(Stored records)
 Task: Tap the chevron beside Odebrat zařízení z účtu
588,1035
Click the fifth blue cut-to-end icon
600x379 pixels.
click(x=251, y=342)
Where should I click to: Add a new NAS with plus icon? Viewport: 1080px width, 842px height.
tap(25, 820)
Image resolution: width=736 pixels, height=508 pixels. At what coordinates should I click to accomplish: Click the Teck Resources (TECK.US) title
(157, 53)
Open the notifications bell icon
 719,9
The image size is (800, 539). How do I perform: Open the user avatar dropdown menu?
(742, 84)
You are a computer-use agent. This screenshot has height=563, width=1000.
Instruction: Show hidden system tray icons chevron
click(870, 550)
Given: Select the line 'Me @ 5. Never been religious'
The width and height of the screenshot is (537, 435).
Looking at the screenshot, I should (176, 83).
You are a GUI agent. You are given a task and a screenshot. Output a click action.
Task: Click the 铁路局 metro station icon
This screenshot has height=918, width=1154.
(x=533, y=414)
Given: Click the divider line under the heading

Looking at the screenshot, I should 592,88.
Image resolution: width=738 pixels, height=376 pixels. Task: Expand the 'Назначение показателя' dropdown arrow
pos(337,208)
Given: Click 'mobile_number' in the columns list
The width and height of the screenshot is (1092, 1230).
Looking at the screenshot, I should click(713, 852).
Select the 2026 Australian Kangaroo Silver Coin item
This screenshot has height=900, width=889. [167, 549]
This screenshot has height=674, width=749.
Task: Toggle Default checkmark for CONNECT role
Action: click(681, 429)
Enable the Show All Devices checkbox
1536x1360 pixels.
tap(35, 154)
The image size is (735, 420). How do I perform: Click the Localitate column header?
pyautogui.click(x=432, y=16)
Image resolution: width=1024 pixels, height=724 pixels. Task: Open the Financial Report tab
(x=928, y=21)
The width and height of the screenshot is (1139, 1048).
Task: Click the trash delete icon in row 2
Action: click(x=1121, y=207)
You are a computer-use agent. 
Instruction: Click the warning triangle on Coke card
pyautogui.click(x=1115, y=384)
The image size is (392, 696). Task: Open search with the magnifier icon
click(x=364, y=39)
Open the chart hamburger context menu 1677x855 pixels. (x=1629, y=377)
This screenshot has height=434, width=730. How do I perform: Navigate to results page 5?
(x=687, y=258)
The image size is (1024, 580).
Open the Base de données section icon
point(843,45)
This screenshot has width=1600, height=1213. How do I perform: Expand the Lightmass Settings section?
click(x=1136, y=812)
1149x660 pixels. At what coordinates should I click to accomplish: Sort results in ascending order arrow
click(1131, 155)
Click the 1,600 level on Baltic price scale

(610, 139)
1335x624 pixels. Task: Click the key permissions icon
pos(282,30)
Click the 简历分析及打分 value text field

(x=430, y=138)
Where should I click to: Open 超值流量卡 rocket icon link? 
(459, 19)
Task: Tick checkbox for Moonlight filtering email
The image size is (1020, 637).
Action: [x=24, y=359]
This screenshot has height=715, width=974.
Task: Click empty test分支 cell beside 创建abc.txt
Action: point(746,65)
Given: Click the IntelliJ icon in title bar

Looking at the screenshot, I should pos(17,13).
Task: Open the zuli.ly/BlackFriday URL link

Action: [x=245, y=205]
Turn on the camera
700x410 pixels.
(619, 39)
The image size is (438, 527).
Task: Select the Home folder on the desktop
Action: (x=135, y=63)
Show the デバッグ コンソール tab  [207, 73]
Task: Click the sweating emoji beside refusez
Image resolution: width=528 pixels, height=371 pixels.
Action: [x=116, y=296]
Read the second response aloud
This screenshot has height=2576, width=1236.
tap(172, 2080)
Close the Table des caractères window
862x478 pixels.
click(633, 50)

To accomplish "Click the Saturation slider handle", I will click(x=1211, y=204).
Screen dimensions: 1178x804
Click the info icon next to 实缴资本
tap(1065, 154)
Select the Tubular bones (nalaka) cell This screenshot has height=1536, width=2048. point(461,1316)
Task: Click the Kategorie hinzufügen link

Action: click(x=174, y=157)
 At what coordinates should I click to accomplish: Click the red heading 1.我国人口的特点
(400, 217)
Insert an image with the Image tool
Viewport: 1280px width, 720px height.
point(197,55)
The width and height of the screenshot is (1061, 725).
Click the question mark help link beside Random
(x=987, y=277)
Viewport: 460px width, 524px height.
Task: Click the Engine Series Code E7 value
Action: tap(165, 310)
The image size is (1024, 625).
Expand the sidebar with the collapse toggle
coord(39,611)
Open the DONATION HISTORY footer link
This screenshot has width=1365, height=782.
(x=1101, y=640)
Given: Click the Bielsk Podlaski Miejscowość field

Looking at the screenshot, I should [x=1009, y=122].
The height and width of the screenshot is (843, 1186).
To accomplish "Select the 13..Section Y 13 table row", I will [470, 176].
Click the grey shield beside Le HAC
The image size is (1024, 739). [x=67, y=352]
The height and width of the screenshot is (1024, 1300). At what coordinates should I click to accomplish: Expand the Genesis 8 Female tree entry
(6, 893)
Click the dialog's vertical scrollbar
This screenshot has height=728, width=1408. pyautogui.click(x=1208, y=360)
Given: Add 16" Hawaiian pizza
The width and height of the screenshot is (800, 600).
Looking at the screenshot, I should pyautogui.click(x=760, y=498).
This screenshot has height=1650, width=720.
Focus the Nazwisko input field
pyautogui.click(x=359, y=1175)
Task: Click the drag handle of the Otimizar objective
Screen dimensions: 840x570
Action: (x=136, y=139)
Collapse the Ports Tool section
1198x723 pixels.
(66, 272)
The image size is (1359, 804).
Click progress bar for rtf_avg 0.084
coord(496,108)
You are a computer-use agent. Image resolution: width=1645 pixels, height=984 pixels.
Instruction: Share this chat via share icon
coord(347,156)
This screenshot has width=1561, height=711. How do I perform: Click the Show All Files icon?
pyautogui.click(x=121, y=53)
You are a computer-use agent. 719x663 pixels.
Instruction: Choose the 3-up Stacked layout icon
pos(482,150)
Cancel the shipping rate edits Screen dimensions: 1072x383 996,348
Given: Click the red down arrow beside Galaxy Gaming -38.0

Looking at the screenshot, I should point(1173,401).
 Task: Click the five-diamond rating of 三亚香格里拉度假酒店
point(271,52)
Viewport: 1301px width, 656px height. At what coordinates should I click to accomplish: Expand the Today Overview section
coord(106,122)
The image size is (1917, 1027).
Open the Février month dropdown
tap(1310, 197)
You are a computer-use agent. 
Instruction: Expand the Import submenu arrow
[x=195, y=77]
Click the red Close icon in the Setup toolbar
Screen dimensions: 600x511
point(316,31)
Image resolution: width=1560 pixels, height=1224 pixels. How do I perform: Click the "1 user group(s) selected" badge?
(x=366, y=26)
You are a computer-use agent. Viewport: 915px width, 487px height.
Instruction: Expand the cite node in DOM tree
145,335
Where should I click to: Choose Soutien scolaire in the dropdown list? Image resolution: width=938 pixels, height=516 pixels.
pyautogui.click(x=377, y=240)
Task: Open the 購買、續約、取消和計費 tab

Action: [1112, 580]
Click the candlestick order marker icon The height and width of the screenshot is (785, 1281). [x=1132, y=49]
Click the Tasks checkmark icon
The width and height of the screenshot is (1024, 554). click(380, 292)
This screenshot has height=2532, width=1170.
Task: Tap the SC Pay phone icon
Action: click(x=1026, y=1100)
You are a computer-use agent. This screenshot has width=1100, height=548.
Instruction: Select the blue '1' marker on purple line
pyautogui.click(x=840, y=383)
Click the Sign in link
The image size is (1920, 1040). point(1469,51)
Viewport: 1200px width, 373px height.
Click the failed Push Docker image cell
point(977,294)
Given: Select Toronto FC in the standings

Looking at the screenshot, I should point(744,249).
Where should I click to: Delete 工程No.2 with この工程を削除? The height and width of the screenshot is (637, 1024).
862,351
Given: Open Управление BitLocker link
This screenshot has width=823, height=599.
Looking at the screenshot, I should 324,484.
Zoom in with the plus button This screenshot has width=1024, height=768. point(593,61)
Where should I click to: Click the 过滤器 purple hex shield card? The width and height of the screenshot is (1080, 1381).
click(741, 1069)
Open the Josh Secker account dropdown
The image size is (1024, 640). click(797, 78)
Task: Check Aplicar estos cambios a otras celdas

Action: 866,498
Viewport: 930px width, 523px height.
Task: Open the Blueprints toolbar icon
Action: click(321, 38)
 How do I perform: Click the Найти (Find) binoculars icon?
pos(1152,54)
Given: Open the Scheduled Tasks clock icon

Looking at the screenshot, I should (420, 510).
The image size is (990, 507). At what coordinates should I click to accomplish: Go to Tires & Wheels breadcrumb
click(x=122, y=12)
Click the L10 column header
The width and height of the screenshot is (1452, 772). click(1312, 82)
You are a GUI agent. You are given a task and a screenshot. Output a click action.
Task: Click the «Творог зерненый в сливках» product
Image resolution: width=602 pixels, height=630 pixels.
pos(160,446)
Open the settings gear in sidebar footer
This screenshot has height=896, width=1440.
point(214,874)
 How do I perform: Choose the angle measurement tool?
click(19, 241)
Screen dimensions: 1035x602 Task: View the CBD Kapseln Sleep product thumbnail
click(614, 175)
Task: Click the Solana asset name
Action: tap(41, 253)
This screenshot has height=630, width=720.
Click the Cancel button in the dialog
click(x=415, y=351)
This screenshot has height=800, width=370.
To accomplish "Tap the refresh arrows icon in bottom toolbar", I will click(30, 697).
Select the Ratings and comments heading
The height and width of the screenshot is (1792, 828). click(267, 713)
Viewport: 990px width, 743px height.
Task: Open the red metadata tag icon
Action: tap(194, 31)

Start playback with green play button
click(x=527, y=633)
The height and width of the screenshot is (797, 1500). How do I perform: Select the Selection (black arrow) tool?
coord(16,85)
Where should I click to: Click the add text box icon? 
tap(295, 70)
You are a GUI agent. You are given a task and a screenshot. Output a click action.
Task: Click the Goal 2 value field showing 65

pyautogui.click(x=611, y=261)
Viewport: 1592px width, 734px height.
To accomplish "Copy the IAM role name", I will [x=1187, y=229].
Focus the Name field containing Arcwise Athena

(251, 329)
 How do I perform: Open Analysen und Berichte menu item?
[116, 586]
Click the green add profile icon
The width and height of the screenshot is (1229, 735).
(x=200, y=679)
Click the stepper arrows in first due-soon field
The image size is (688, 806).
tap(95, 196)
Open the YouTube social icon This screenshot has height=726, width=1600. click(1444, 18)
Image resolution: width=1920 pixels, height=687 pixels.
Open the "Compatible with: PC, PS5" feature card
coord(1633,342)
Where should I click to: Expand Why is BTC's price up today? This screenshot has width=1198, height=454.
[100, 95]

## [WHAT YOU HAVE TO DO]
Report every line of the data in which "handle" appears.

## [RESPONSE AREA]
To accomplish "Click the Saturation slider handle", I will click(x=1211, y=204).
Task: Click the drag handle of the Otimizar objective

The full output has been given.